Yulia went through increasing steps of difficulty. First, the robot needs to recognize its direction. It can do so using the compass neurons, that are by now known to us. The challenge arises when we want it to recognize rotations of different speeds and directions, so we cannot hardwire them. But we can create asymmetrical connections in a two-layer network, which will give you a gradient. 

And what if I want to detect how quickly the robot is spinning? You can do it through the activations of neurons but that would require updating all connections. Instead you can add a motor neuron that controls for it.

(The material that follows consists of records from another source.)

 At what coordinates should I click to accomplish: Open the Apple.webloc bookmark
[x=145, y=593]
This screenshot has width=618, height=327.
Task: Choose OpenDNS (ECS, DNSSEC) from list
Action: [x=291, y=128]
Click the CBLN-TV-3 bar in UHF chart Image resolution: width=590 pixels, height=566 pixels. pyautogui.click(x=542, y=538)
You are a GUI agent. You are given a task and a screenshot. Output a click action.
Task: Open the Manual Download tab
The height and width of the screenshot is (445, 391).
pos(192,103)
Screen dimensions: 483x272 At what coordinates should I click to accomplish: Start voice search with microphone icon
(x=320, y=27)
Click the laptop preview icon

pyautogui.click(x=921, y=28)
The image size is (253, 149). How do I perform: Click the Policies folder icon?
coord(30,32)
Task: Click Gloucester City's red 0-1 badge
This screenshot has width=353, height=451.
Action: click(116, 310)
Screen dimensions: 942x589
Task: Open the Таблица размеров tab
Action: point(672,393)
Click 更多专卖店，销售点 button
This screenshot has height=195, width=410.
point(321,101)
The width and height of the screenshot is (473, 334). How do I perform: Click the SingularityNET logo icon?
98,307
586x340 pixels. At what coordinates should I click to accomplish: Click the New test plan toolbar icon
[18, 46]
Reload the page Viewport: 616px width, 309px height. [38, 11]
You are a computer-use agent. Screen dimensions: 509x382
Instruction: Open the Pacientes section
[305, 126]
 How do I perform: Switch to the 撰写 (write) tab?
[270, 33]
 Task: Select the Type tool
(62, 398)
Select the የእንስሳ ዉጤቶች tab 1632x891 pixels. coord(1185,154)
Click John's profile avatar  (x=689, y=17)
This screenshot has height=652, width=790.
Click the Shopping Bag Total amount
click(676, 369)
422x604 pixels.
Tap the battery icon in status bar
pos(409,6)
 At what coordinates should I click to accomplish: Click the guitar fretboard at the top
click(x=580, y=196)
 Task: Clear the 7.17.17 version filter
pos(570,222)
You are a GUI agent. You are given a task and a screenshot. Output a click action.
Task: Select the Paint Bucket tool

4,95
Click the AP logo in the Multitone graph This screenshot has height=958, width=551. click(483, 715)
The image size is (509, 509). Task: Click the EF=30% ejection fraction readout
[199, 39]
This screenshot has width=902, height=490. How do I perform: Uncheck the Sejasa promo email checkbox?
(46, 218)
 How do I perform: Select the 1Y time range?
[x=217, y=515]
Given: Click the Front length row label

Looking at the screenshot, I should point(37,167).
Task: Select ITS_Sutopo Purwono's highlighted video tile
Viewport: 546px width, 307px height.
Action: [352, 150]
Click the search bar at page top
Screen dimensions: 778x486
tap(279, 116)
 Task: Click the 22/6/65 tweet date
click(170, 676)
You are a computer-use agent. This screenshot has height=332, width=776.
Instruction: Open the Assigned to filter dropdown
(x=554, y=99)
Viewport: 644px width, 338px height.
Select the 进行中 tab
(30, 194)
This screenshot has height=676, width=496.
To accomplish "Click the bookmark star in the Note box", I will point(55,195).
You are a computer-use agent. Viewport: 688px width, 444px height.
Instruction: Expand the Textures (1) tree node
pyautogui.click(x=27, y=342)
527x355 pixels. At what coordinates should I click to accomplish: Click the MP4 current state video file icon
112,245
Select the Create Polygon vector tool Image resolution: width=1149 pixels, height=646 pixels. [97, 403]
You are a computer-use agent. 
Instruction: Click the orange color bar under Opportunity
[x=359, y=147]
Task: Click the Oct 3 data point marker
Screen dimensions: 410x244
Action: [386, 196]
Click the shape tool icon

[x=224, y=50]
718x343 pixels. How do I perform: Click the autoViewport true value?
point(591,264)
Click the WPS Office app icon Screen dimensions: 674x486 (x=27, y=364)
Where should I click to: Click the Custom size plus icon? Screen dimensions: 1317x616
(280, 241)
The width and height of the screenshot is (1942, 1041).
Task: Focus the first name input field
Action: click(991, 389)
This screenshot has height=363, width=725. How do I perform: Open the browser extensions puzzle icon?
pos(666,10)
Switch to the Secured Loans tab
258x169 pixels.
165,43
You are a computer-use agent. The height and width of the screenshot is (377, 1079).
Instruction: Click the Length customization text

Next, I want to make the neuron plastic, so I want to add some learning rules, like Hebbian learning. You then need to come up with a network that will allow you to compare two representations encoded in two populations of neurons. One population shows you your desired rotation and one your current rotation. You can then build something like a lookup table that subtracts the two. This is much more useful than having a single neuron to represent the error, as that would not contain enough information for the learning algorithm

The session concluded with a discussion on how one can build such systems, especially in the future. Unfortunately, we do not have a way to translate a task (e.g. what your CEO asks for) to software running on some hardware. Instead, we need thousands of engineers and programmers working on writing compilers. Could we imagine a future where Large Language Models will solve this issue for us? Some skeptics and some optimists in the crowd, but the discussion was dissolved as both prioritized moving to the lunch break.

!!! LUNCH BREAK !!! Filled with fruitful discussion and delicious food.

Later, everyone joined their workgroups and started working on their selected projects.

The afternoon was filled with workgroup meeting, sports and "real work". Tomorrow will be another exciting day and perhaps more sunny weather. Till tomorrow goodbye!